Two hours later, their seven grandchildren “discovered” a box in their back yard.

“Hey, look at this!” said nine-year-old George. “Two or three of us can get under this!”

Five-year-old Robert and six-year-old Grayson instantly wanted to test the theory and climbed in with George, and 10-year-old Andrew looked over the landscape, planning.

“It's got a hole in it, so we can see everything and nobody can see us!” Grayson said. “This is just what we need!”

“Gotta get it to the right spot, but cardboard is brown, and there's some green on it, so we just need to get it up the hill,” Andrew said. “Hey, Eleanor, can y'all do some green papier-mache so we can make it look more like a rock with stuff growing on it?”

11-year-old Eleanor, eight-year-old Edwina, and seven-year-old Amanda came and had a look at the box.

“Yep, we sure can,” Eleanor said. “Only one problem; rocks usually aren't that square, but we'll round off the edges with the papier-mache.”

Robert came out from under the box, and Amanda and Edwina went under.
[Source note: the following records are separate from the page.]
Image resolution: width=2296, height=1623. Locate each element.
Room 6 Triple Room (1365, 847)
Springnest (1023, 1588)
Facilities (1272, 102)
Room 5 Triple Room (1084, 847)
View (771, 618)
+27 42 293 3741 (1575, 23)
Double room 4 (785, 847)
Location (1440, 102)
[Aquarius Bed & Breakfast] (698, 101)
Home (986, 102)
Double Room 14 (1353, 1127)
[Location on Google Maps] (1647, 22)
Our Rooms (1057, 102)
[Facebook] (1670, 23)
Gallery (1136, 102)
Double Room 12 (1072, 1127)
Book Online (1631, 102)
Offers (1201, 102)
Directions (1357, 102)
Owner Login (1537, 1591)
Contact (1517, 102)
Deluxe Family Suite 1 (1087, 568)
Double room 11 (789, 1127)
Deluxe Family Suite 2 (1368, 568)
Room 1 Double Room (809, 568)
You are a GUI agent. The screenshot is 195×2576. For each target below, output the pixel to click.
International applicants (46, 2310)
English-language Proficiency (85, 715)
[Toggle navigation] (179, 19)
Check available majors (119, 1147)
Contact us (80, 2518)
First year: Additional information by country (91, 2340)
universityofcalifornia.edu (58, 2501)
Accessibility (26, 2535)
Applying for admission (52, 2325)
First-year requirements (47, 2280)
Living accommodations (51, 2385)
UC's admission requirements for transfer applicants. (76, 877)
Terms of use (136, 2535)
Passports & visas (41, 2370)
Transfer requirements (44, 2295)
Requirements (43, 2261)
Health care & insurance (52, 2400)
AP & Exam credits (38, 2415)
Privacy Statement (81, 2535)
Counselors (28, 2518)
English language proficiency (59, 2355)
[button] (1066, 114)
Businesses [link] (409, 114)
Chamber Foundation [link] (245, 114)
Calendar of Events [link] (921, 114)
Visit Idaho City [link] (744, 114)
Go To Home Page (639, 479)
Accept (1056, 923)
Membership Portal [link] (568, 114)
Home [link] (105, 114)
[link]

“Oh, this is cool, George … the hole is at just the right height for all of us.”

“All we gotta do now,” George said, “is get it into the deep background up the hill, and we're going to be invincible in knowing everything going on around here. Our reconnaissance is going to be totally undefeated.”

“I think even Grandpa could fit in this if he knelt down, even though he is kinda tall,” Amanda said when she came out. “It would fit over his shoulders, easy, even though his shoulders are really broad.”

“You know what we're going to need from Grandpa?” Andrew said. “If we turn the box around, we can see everything happening above us on the mountain, but to see way up, we're gonna need a spyglass.”

“Okay, but, let's do one thing at a time,” Eleanor said. "We need to decide where we are going to put it, and then we need to round off the edges. After that, we can put it wherever we want it because it's light and it will fit in everywhere.”

“Gosh, we're going to be watching the people and the birds and the bees and the hawks and really see what they do because they don't know we're watching!” George said. “What we really need is a camera!”

“Got that,” Eleanor said, pulling out her phone.

“Oh, we are set for life!” Robert said.

“At least until it rains,” Amanda said, putting her little hand out to catch the first raindrop.

“Back porch!” Andrew said, and he and George picked up the box and brought it up onto the porch.

“Well, that's okay because we don't want people to really see what it really is until we get it ready,” Edwina said.

“Right, right – God is good and this is actually perfect timing,” Andrew said. “Let's go get some old newspaper to put under it, and then we can start working on camouflage.”

Days of purpose and happiness, thus created for seven children with a cardboard box!